第149話 米ソにおける間接的な転生者の影響とその顛末、ならびに最強狙撃手伝説は未だ終わらず




 一般にソ連の歴史書には「酷い戦い」と評されるムルマンスク攻略戦だが、後年の歴史家によれば最大の失敗は、

 

 《b》・米ソとも、ドイツが本格的な冬季攻勢を、”極夜”なんて慣れてるわけない劣悪な環境でやるとは思っていなかった《/b》


 と思い込んでいたことらしい。

 現代に生きる我々には妙な言葉に聞こえるかもしれないが、それを裏付ける証拠はいくつもある。

 奇妙な事に、米ソの最高意思決定者のアドヴァイザー的なポジションにいた人物は異口同音に

 

『ドイツは、冬季戦に関する研究もしていなければノウハウもない。また日の昇らぬ極夜に関する訓練も行っていないはず。なので、11月中旬あたりまでムルマンスクを防衛できれば、”銀狐作戦”は極夜が始まる12月には中止され今年度のドイツ軍による攻勢は無くなる。そうすれば、最も早くから稼働可能で最もモスクワに近いレンドリース受け入れ港がその真価を発揮する』

 

 と言い放っていたのだ。

 だからこそ、ルーズベルト大統領は国内の調整に手間取っていたレンドリースを、準備が十全にでき政治効果が期待できる1941年の12月25日クリスマス出航に合わせたし、それで十分に状況に間に合うと考えた。

 

 そしてソ連では、前話で「スターリンはムルマンスクを見捨てたわけではない」と記した際にも他にも優先して守るべき云々と書いたが、その判断に「ドイツ人に冬季戦の知識や極夜で戦うノウハウはなく、冬の間はムルマンスクに攻めてこれず、冬に戦えるフィンランド軍だけなら兵力差で押し返せる」という助言が判断材料としてあったようだ。

 つまり、この冬で陥落しないのなら無理に援軍を送る必要はなく、冬の間に届く米軍の援助物資で防衛できるだろうという読みだ。

 

 ただ、ソ連に関しては、その助言に信憑性持たせる証拠がいくつもあった。

 一つは、スモレンスクだ。

 ドイツ人は開戦から瞬く間にベラルーシを制圧し、スモレンスクを制圧したが、モスクワには何度が攻め寄せるが、いずれも撃退、防衛に成功していた。

 そして、秋に入る頃にスモレンスクからミンスクまでの防衛線を強化し、またベラルーシ内の共産党員狩りに精力を注ぐなどの行動から冬季攻勢は無いと判断されていた。

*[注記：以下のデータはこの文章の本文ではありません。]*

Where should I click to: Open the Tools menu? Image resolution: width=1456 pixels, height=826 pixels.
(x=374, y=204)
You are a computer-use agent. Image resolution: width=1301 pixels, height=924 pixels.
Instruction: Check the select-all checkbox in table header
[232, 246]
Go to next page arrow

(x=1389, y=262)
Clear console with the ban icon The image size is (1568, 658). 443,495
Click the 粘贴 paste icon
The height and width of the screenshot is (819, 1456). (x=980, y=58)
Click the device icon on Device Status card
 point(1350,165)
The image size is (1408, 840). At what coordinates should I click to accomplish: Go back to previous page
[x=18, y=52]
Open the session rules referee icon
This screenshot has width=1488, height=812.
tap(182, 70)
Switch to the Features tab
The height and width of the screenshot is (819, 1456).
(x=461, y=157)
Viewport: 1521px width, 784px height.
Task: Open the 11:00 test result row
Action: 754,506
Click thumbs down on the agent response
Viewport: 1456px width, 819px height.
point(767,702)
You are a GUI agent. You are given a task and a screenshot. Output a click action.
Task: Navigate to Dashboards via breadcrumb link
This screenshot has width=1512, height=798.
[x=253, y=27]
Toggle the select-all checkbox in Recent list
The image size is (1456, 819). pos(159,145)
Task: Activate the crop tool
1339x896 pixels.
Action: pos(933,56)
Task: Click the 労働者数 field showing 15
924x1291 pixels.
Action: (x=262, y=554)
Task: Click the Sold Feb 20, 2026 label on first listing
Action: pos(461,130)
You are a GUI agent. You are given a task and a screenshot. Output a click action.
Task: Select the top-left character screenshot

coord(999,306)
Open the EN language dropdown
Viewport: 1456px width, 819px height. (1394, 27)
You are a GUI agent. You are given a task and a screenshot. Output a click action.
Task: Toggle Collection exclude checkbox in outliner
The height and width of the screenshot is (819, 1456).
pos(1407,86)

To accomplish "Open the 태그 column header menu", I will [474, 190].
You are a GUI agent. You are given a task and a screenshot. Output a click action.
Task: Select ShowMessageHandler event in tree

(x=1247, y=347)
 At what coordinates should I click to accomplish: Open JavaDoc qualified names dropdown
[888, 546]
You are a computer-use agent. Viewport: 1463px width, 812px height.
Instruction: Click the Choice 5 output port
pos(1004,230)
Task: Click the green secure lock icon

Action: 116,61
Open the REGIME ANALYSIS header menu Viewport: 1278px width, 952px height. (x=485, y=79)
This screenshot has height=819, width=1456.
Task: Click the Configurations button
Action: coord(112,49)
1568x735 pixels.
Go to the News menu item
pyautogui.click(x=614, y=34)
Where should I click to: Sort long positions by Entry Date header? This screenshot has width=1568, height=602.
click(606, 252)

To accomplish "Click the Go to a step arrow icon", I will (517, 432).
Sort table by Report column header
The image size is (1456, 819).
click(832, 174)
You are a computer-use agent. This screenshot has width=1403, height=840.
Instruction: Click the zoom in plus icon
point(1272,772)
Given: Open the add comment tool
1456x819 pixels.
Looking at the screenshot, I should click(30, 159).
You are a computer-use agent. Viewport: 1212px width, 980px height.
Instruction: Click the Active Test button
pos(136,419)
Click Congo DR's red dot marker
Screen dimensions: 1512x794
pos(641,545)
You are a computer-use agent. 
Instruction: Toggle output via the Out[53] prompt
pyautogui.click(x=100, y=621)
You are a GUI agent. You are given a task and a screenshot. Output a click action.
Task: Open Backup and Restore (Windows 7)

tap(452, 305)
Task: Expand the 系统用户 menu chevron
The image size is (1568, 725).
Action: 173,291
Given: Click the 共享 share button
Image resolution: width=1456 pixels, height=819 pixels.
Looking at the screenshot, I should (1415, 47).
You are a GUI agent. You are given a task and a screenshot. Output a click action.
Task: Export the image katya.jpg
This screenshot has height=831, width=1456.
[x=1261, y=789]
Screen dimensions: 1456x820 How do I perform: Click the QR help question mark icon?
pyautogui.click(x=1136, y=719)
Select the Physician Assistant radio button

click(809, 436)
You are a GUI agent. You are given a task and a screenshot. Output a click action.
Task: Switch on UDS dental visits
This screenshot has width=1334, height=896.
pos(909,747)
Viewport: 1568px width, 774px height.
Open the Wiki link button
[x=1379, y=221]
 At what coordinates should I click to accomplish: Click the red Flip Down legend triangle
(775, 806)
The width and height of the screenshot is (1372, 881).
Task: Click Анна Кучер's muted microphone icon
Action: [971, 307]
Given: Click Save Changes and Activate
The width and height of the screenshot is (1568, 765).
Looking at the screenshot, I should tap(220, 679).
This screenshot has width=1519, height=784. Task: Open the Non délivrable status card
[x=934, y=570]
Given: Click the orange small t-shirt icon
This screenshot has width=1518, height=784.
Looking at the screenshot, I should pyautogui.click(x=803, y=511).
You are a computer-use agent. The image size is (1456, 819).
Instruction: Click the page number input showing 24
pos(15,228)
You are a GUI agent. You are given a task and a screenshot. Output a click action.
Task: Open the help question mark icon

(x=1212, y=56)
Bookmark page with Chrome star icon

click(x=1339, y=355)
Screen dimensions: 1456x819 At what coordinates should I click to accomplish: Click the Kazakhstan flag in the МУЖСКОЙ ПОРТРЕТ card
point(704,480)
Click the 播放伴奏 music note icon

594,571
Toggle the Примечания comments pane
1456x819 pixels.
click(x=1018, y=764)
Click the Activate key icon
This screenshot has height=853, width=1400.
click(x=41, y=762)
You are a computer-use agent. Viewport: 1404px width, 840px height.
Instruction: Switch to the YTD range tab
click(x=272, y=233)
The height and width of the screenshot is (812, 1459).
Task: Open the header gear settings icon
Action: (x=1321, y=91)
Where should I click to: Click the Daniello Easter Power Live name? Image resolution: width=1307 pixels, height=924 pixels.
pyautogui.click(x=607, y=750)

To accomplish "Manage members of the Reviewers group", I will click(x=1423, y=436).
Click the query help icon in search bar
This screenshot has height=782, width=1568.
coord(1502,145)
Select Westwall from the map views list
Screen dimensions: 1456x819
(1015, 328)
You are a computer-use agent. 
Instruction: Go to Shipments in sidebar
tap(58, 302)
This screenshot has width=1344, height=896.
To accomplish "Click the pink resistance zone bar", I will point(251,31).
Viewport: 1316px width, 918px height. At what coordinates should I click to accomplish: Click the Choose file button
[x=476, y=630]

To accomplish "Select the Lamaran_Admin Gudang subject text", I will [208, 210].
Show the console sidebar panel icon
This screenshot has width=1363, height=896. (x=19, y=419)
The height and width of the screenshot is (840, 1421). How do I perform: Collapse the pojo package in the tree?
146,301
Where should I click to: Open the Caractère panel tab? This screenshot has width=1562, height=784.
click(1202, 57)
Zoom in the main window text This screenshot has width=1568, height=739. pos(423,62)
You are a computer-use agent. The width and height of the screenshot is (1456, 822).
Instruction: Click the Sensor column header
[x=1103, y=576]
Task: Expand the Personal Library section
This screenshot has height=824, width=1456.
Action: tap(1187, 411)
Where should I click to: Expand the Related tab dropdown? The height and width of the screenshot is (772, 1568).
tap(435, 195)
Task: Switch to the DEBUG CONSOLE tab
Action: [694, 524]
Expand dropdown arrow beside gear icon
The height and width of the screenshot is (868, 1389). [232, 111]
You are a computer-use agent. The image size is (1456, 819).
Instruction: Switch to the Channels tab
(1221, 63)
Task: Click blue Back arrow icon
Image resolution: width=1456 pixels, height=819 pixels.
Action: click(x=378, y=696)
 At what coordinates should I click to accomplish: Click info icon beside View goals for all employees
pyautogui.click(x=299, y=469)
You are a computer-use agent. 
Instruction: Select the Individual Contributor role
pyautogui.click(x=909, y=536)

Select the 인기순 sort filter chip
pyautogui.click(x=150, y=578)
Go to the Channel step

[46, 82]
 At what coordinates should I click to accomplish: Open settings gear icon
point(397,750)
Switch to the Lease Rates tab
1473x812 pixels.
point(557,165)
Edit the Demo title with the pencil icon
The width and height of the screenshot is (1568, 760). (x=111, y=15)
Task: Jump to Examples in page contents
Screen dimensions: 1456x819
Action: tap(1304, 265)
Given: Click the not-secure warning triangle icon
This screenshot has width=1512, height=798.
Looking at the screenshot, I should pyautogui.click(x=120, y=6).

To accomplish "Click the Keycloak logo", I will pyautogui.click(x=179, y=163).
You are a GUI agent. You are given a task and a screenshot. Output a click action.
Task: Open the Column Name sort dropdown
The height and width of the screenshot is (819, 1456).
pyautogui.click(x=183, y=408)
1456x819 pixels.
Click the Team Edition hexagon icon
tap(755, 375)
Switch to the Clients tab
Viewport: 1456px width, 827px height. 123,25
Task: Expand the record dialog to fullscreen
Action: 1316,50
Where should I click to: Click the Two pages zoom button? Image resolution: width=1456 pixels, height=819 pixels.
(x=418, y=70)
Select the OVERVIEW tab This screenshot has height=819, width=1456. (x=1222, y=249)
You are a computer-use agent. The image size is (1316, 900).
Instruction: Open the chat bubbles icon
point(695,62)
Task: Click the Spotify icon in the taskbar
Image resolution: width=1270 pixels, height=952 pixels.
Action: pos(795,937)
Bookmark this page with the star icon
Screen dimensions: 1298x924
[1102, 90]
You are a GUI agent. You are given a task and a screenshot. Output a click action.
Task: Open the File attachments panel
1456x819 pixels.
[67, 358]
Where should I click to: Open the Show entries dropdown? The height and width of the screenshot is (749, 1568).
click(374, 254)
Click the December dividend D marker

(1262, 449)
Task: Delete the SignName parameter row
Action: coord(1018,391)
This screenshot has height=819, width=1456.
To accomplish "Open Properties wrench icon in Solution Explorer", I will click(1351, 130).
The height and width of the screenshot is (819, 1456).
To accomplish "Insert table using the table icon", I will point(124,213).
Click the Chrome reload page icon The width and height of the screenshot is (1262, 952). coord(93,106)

(なお、極秘裏に”カティンの森”の調査をはじめていたが、ソ連は未だにそれを知らない)

 

 加えて、ムルマンスクの西にあるフィンランドのペツァモという街を拠点に何度か侵攻をかけてきているが、何れも返り討ちにしており、空爆の被害だけは日に日に増えているが、空爆だけで占領された街は歴史上存在しておらず、また極夜になれば空爆は不可能と判断されていた。

 

 つまり、この時点でソ連で「ドイツ人の真意」に気づいている者は一人もいなかったし、正直、今でも怪しい。

 そして、この情報と判断が、コミンテルンを通じて、アメリカ政府中枢に届いていたのだ。

 その受け取り手の1人が、”ハリソン・ホプキンス”。

 レンドリースの責任者で、大統領の懐刀だ。ただし、懐刀の刃は、赤錆・・が浮かび腐れ果てているが。

 

 

 

***

 

 

 

 だが、皆さんは不思議に思わないだろうか?

 これらの助言はまるで、まるで「前世の歴史を知る転生者・・・」が行ったように聞こえるだろう。

 

 だが、エピソード【His Story】で示した通り、普通に考えればアメリカでは政府要人になれる立場にはあがれず、ソ連では粛清対象になるような立ち位置にしか転生者はいないはずだ。

 

 だが、ここで神ですら思ってなかったエピソードの変遷が起きる。

 とある黒人系転生者が、これから起こるであろうことをメモに書き写した。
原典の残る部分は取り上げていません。